### CHALLENGE 1
In the AP 36 write-up, condense the paragraph beginning "Frequently" into a short bulleted list that keeps its main facts.
### CHALLENGE 2
Which two categories does the AP 36 write-up list under Type?
### CHALLENGE 3
Reproduce everything in the AP 36 write-up from "Specify a join" down to "latter table only.".

-- START OF TEXT SECTION --

AP 36 - JOIN condition linking the compound key to multiple, different tables.

Severity

Caution Caution

Type

Performance

Correctness

Problem

An ANSI join for a table has been specified, but the conditions specified link it to multiple, different tables simultaneously.

Example

SELECT RT.TransactionID
      ,U.UserName
      ,V.VehicleType
      ,U.PreferredLocation
  FROM RentalRegion R
  JOIN RentalDepot D
    ON D.RegionID = R.RegionID
  JOIN RentalTransactions RT
    ON RT.DepotID = D.DepotID
   AND RT.RegionID = R.RegionID
;

The RentalTransactions (RT alias) table is being joined on a compound key but those keys link to more than one prior table:

 ON RT.DepotID = D.DepotID --this joins to Depot
AND RT.RegionID = R.RegionID --this joins to Region
;

Frequently, it’s an easily missed error that can lead to significant performance problems because the database can’t execute a join across several distinct tables simultaneously. While the optimizer might intervene to internally rewrite the query plan as needed, it’s typically recommended to rectify the query where feasible. It’s also prudent to join multi-key columns to the same, single primary table for both readability and consistency reasons.

Solution

Specify a join condition that consistently links the multi-keys to the same, driving table. Among the options, it’s typically the one positioned lower in the hierarchy, both in terms of the data model and the JOIN sequence. Assuming a hierarchical structure like the Snowflake Dimensional Model is in place, it would simply take swapping the key being compared from the top-level table to its equivalent at a finer granularity. To illustrate, consider how the RentalRegion is joined to the RentalDepot using the RegionID columns. In subsequent joins, the RegionID from RentalRegion can be substituted with its equivalent column from RentalDepot therefore making RT being consistently joined to the latter table only.

SELECT RT.TransactionID
      ,U.UserName
      ,V.VehicleType
      ,U.PreferredLocation
  FROM RentalRegion R
  JOIN RentalDepot D
    ON D.RegionID = R.RegionID
  JOIN RentalTransactions RT
    ON RT.DepotID = D.DepotID
   AND RT.RegionID = D.RegionID
;

Legitimate use of the anti pattern

There might be some rather rare cases where a tables could be joined using different, independent keys all together, effectively creating a cycle (eg. triangle when looking at the data model). Here the transactional table can be naturally joined to its dimensions Vehicles and Users but the last two have some extra link (preferences) that potentially closes the cycle:

SELECT RT.TransactionID
      ,U.UserName
      ,V.VehicleType
      ,U.PreferredLocation
  FROM Users U
  JOIN Vehicles V
    ON V.Location = U.PreferredLocation
   AND V.VehicleType = U.PreferredVehicleType;
  JOIN RentalTransactions RT
    ON RT.VehicleID = V.VehicleID
   AND RT.UserID = U.UserID
;

In the given scenario, it would be arguably justified enough to keep linked to multiple tables as shown. However, for improved readability, it is still advisable to break the loop and shift that less commonly used, additional JOIN condition to the WHERE clause as an additional filter:

SELECT RT.TransactionID
      ,U.UserName
      ,V.VehicleType
      ,U.PreferredLocation
  FROM RentalTransactions RT
  JOIN Vehicles V
    ON V.VehicleID = RT.VehicleID
  JOIN Users U
    ON U.UserID = RT.UserID
 WHERE V.Location = U.PreferredLocation
   AND V.VehicleType = U.PreferredVehicleType;
;

-- END OF TEXT SECTION --
-- START OF ITEMS --

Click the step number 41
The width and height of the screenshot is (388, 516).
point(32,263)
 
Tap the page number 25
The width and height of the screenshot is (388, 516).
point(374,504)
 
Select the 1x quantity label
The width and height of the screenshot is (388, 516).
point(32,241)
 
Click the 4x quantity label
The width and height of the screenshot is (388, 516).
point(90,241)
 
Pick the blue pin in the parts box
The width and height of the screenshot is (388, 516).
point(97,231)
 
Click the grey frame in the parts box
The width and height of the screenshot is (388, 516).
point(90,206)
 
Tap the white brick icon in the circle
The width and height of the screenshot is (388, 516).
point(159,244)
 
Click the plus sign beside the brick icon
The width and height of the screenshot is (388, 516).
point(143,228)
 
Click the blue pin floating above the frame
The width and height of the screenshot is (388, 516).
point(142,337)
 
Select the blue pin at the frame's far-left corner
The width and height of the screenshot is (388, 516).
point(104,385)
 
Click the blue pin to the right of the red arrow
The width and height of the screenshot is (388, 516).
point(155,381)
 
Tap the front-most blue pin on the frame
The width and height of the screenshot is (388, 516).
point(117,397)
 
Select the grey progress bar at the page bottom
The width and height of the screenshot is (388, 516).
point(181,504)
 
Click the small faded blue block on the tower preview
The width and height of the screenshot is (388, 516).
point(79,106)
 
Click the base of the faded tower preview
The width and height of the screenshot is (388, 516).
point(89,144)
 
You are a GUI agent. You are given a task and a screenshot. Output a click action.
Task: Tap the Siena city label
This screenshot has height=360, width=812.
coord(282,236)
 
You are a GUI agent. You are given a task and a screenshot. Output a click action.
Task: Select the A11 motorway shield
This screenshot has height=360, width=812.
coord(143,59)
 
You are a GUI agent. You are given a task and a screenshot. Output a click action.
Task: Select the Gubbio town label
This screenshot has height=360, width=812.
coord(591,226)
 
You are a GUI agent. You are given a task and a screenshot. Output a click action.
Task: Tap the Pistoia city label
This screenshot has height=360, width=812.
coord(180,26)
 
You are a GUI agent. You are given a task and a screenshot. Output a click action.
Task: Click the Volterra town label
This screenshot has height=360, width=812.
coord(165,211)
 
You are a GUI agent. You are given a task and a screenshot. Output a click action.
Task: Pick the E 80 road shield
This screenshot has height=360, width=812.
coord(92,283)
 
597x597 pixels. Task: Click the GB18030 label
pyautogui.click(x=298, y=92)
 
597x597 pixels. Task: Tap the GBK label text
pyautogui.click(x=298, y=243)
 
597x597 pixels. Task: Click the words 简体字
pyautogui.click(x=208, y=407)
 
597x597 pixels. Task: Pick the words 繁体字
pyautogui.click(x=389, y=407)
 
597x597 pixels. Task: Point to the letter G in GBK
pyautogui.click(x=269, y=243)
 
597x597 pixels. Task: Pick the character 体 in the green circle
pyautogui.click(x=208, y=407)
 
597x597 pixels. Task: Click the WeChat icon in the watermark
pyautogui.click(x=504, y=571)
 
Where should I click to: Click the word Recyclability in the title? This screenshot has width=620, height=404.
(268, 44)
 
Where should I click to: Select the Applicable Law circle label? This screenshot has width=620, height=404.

-- END OF ITEMS --

### REPLY 1
- The error is easy to miss and can cause significant performance problems, because the database can't execute a join across several distinct tables at once.
- The optimizer might rewrite the query plan internally, but correcting the query where feasible is typically recommended.
- Joining multi-key columns to the same single primary table is also prudent for readability and consistency.

### REPLY 2
Performance and Correctness.

### REPLY 3
Specify a join condition that consistently links the multi-keys to the same, driving table. Among the options, it’s typically the one positioned lower in the hierarchy, both in terms of the data model and the JOIN sequence. Assuming a hierarchical structure like the Snowflake Dimensional Model is in place, it would simply take swapping the key being compared from the top-level table to its equivalent at a finer granularity. To illustrate, consider how the RentalRegion is joined to the RentalDepot using the RegionID columns. In subsequent joins, the RegionID from RentalRegion can be substituted with its equivalent column from RentalDepot therefore making RT being consistently joined to the latter table only.